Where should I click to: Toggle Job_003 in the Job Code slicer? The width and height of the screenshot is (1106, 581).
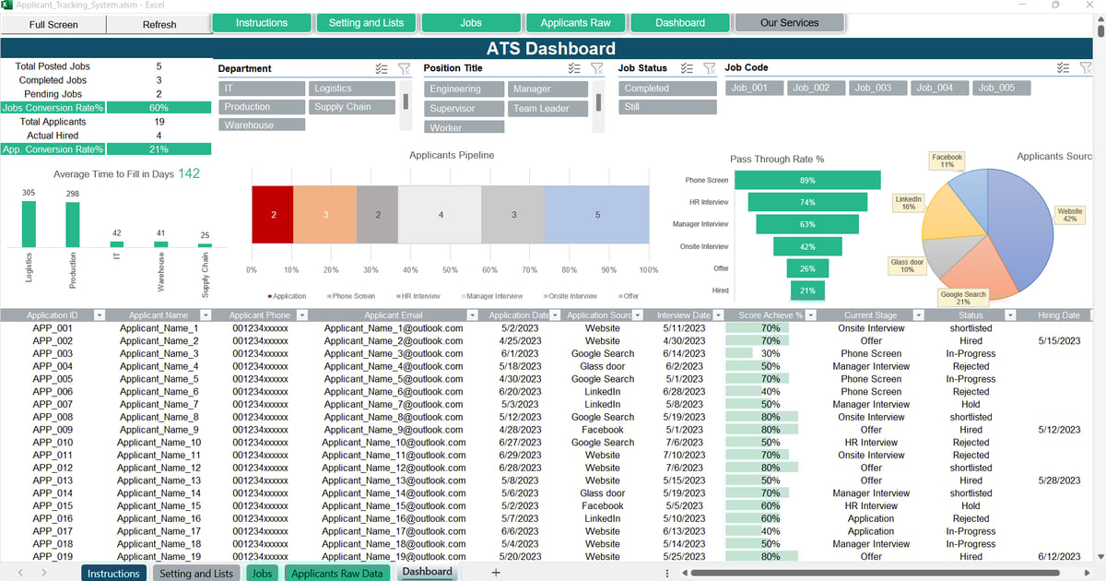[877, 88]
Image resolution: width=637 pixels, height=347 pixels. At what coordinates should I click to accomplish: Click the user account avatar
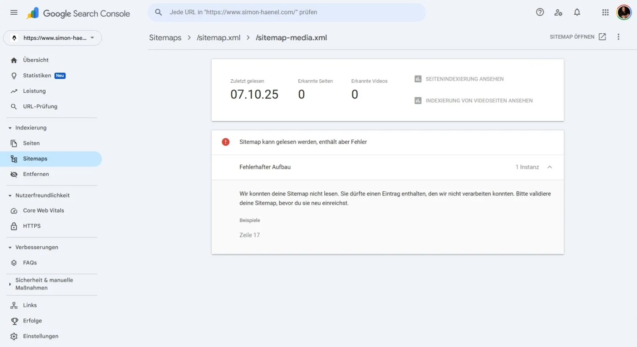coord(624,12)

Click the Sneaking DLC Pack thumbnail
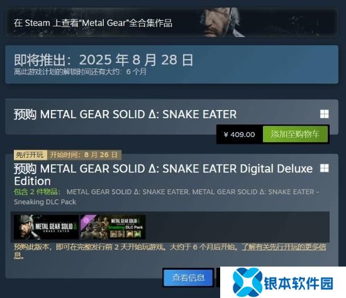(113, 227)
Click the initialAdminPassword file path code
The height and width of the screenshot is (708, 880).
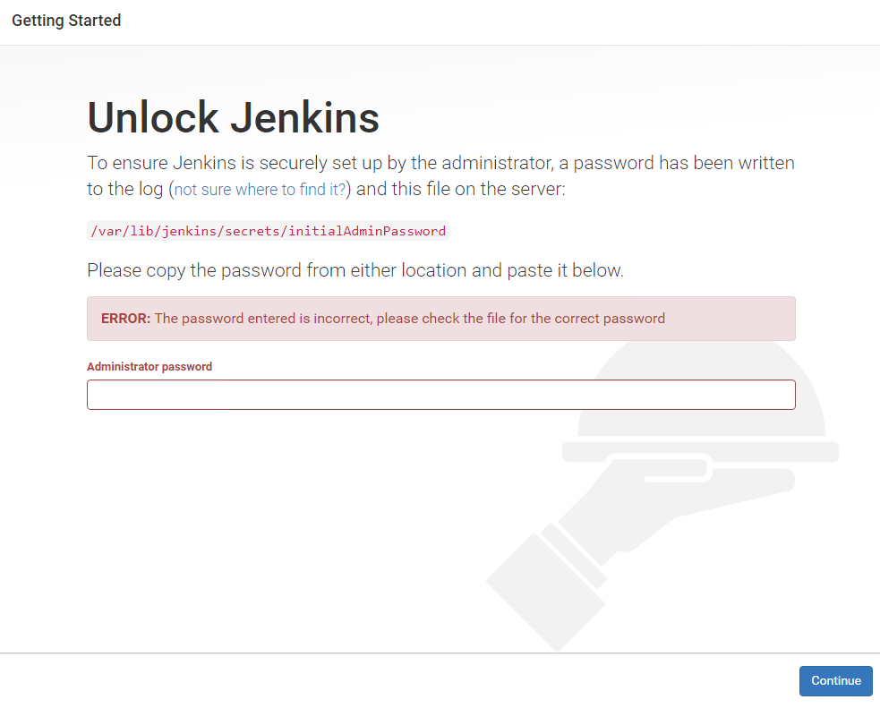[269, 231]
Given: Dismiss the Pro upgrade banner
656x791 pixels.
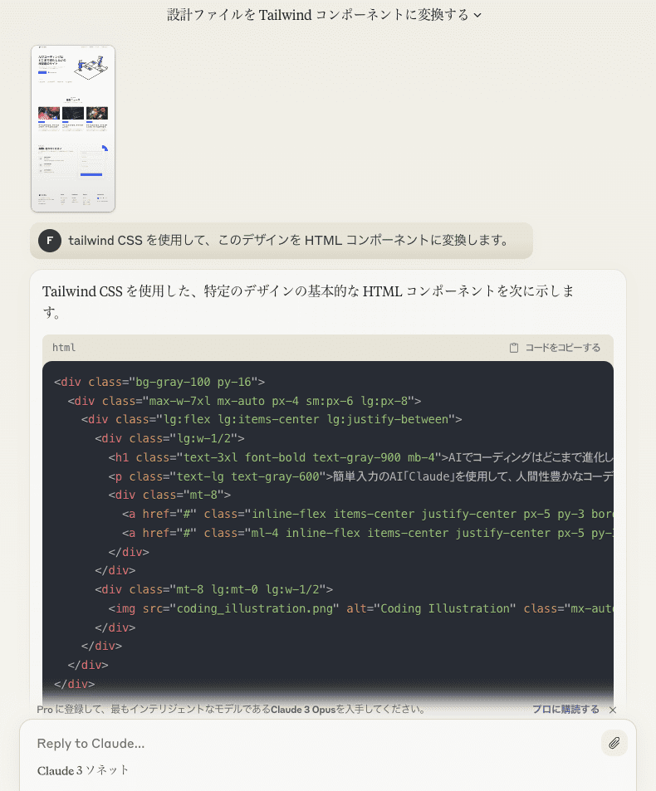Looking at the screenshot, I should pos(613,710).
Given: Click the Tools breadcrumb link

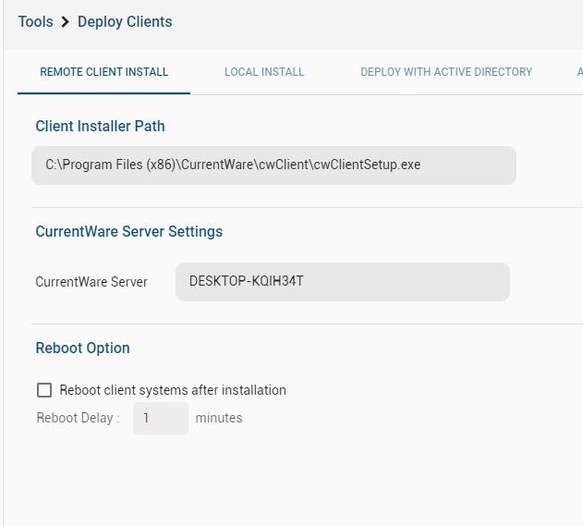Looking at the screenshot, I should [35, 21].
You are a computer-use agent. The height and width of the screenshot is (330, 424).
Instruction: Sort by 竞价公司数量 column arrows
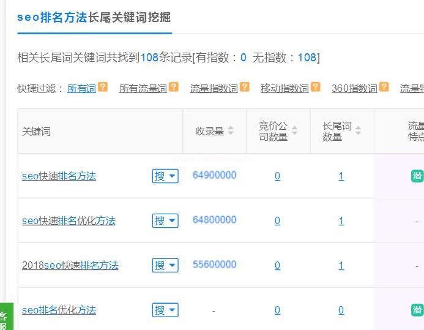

•••••

Given exercise –
Lay out every line of the records above as a Markdown table with the columns Row and Record line, numbering the rows and skipping blank lines. Leave the pictures out of the table.

Output –
| Row | Record line |
|---|---|
| 1 | Where should I click to: Toggle Job_003 in the Job Code slicer? The width and height of the screenshot is (1106, 581). |
| 2 | [877, 88] |
| 3 | Image resolution: width=637 pixels, height=347 pixels. At what coordinates should I click to accomplish: Click the user account avatar |
| 4 | coord(624,12) |
| 5 | Click the Sneaking DLC Pack thumbnail |
| 6 | (113, 227) |
| 7 | Click the initialAdminPassword file path code |
| 8 | The height and width of the screenshot is (708, 880). |
| 9 | [269, 231] |
| 10 | Given: Dismiss the Pro upgrade banner |
| 11 | 656x791 pixels. |
| 12 | Looking at the screenshot, I should pos(613,710). |
| 13 | Given: Click the Tools breadcrumb link |
| 14 | Looking at the screenshot, I should [35, 21]. |
| 15 | You are a computer-use agent. The height and width of the screenshot is (330, 424). |
| 16 | Instruction: Sort by 竞价公司数量 column arrows |